Old, heavy baggage

In the cathedral of Barcelona there is a side chapel with a large crucifix above the altar. It has great historic significance. 

This crucifix was placed on the bow of the Spanish flagship leading a fleet of warships into naval battle with Muslim forces at the Battle of Lepanto off the coast of Greece in the Mediterranean Sea on Oct. 7, 1571. The Spanish were part of a coalition of Catholic powers in Southern Europe that joined to repel Turkish advances into their territories. 

The Turks, for whom Islam was the state religion as well as a powerful inspiring force, already had footholds in Europe. The Balkans were under Turkish rule. While the majority of people living in the Balkan peninsula were Christians, many were Muslim. A considerable number of residents of Albania, Bosnia-Herzegovina and elsewhere in the region are Muslim today. 

Before 1500, Spain had been home for many Muslims. 

The Southern European Catholic powers thought that if Turkish force went unchecked, Islam would become more and more of a threat. In those days, religious conflicts were many. Farther north in Europe, the Reformation was well under way. Historically, Catholic societies were turning to Protestantism. 

Rarely were these transitions smooth and uneventful. Everybody played for keeps. The Catholics had many martyrs, as did Protestants. 

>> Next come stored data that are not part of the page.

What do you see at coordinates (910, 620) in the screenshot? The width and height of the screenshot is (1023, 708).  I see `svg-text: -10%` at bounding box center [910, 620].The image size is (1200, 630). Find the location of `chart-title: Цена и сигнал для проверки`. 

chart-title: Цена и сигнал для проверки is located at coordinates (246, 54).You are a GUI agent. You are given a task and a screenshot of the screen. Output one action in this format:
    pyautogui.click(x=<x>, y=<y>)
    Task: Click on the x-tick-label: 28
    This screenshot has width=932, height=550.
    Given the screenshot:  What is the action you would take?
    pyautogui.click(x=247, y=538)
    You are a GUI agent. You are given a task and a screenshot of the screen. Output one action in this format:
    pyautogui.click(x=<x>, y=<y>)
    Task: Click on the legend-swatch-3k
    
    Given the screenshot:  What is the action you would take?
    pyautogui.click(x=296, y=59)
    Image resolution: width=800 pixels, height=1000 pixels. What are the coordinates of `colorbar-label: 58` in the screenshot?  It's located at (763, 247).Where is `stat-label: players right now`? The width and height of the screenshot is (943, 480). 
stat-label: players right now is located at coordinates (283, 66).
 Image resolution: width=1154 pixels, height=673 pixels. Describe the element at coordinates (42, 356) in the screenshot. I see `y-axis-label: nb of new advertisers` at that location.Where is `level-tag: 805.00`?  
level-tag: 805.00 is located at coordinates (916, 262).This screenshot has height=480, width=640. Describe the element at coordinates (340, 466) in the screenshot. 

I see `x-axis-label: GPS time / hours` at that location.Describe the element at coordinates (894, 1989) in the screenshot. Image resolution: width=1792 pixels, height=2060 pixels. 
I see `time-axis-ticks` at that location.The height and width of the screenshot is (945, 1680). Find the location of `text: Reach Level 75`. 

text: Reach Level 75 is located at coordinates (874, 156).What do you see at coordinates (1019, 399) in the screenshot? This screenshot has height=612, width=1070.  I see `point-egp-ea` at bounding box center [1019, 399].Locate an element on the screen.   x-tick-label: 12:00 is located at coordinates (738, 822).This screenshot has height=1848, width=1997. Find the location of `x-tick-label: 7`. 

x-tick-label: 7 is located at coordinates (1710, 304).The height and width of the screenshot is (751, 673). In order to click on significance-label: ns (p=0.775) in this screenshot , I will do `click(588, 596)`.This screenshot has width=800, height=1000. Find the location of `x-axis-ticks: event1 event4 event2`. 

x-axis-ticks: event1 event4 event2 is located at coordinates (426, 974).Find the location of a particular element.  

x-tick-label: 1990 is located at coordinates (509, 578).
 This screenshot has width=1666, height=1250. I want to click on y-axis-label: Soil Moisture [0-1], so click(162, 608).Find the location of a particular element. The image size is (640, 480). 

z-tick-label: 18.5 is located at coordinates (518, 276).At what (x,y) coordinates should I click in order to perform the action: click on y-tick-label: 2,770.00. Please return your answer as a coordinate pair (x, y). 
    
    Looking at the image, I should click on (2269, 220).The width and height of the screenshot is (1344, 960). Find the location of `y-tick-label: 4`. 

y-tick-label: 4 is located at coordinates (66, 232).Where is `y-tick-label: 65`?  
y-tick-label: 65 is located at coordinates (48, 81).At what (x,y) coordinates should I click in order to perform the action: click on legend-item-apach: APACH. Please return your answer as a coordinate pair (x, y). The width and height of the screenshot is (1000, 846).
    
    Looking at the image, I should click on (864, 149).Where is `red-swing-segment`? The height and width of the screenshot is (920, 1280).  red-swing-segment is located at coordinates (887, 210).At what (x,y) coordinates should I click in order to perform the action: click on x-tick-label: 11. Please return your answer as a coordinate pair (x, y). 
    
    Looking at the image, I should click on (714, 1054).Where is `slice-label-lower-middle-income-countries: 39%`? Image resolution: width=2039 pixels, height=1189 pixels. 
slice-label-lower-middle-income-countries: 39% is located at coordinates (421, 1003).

In this very tense atmosphere, Lepanto occurred. Pope St. Pius V had been a major figure in bringing together the Southern European Catholic powers. He placed the entire expedition under the protection of the Blessed Mother, and the sailors and their commanders responded. The Rosary became the hallmark of the engagement, as thousands upon thousands of Catholics went into the battle, and through the battle, praying the Rosary. 

After the Catholic victory, Pope Pius V, who was a Dominican and was devoted to the Rosary, established Oct. 7 as the feast of Our Lady of the Most Holy Rosary. The Catholic Church still observes the feast on this day. 

The pontiff also perpetually exempted Spanish Catholics from the then-universal rule of abstaining from meat on Fridays. This exemption extended to the colonies Spain formed in South America and in the Pacific. When these areas achieved independence, they still enjoyed this dispensation. 

Life for many Americans today would be different, in the religious sense, if the Catholic fleet had been defeated at Le-panto in 1571. There would not be the rule that most people of French, Italian or Spanish descent would be Catholics. 

The relationship between Christianity and Islam has been filled with violence and struggle. It now is hard to imagine that the Middle East and North Africa, including Egypt and Turkey, once were heavily Christian. They were. The small Christian populations in the area have a long history, as Christianity has had such an ancient presence. 

It is heavy baggage to carry as Catholics today seek to follow the urgings of recent popes to respect Islam and to live with Muslims in good will. It is heavy baggage for Muslims to carry as they look upon Christianity and Christians. 

The popes — including Pope Benedict XVI — are right, however. The cultural battle of this century is between believing in a Supreme Being or not. 

Much of the baggage could be put down if Christians and Muslims better understood each other. Current events have not helped this process. Christians see Muslims as terrorists. Muslims see Christians as hating Islam. Nothing good will come if these misunderstandings continue, if everybody still clutches the old, heavy baggage. 

Msgr. Owen F. Campion is OSV’s associate publisher.